H.12

731 68 18
                                    

We besluiten om de drie uur lopen een pauze te houden.
'Pauze!' Roept John, die weer voorop loopt. Het is al de derde pauze.
'Godzijdank!' Roept Sam uit. Ik laat me op de koude zanderige ondergrond zakken en rits mijn tas open. Er liggen nog twee chocolade repen in en een flesje water. Sam ploft naast me.
'Hopelijk komen we gauw bij de bewoonde wereld, want ik ben toe aan een warm bed.' Verzucht ze en scheurt het papiertje van de reep eraf.
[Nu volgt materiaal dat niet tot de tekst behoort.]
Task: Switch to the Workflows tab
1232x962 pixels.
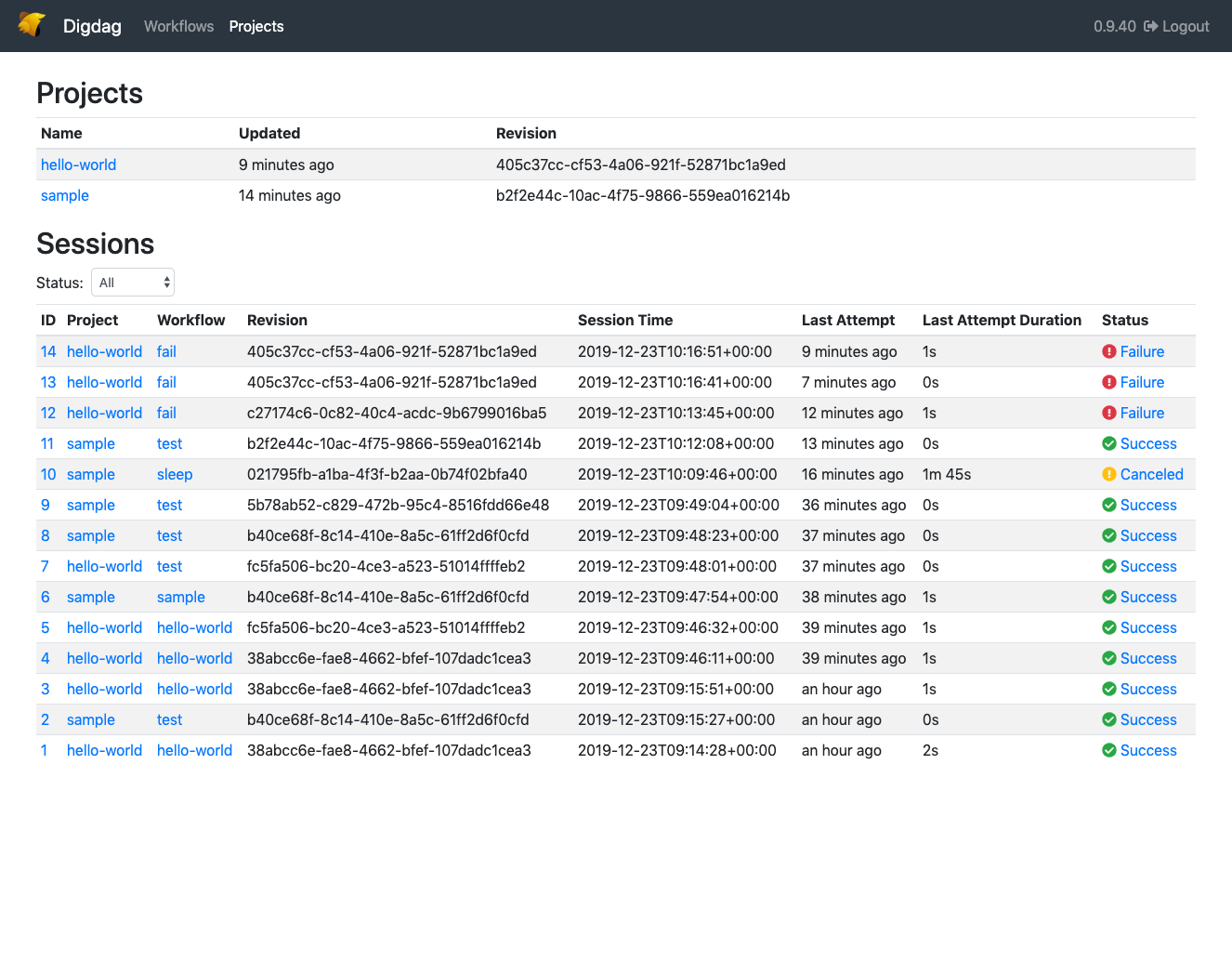Action: click(178, 26)
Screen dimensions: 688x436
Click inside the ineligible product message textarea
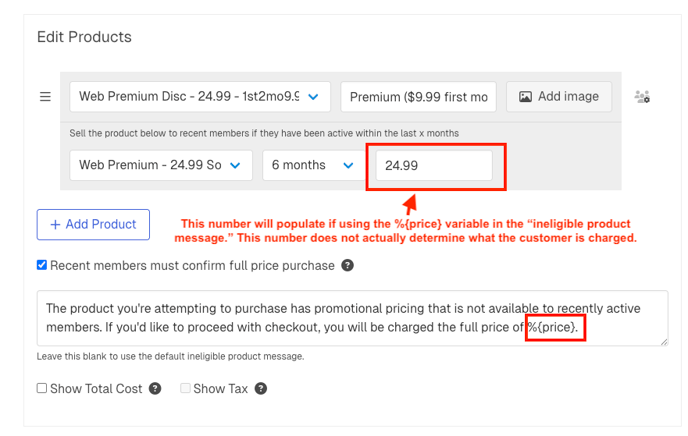(300, 318)
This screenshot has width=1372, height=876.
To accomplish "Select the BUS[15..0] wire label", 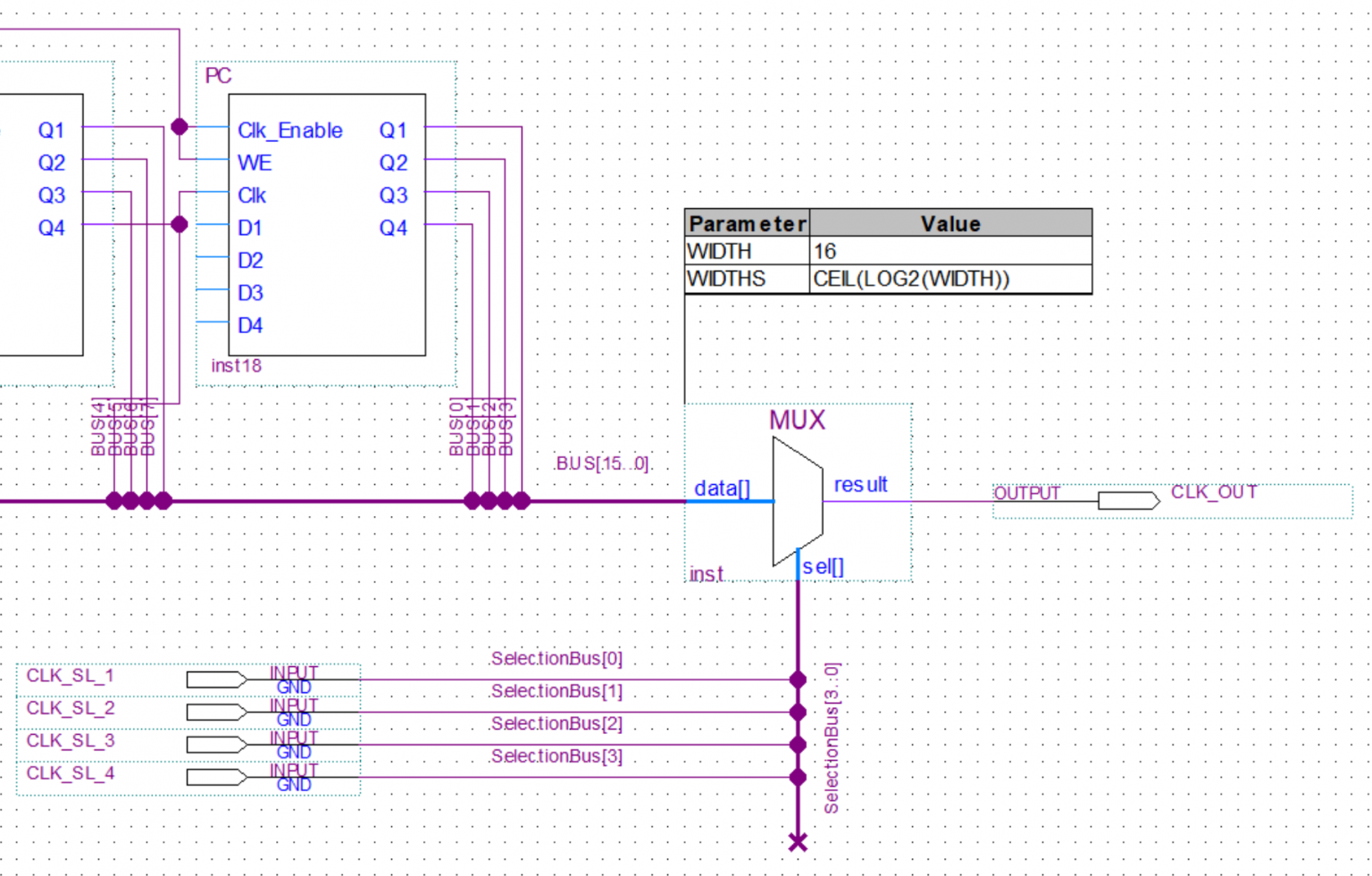I will click(604, 463).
'Ik ook, mijn benen begeven het binnenkort.' Zeg ik en laat mijn benen goed rusten. Ik neem een hap van mijn Snickers en ga achterover liggen met mijn hoofd leunend op mijn rugzak. Ik probeer al mijn spieren te laten ontspannen.
De ijzige wind waait langs mijn hoofd. Ik staar naar de lichtgrijze lucht en denk aan mijn vader.
Ik blijf zo een tijdje liggen met de gesprekken van de groep in de achtergrond.
De omgeving is nog steeds dor en een en al leegte. Als we niet snel het dorp vinden waar de krankzinnige het over had, dan houden we het niet lang vol. Want het eten raakt al gauw op.
'Kom je mee?' Vraagt Seven. Ik open mijn ogen en zie Seven van bovenaf naar me kijken. Hij steekt zijn hand naar me uit. Ik glimlach en laat me omhoog trekken door hem. Moe trek ik mijn rugzak over mijn schouders en beginnen we aan de volgende drie uur te lopen.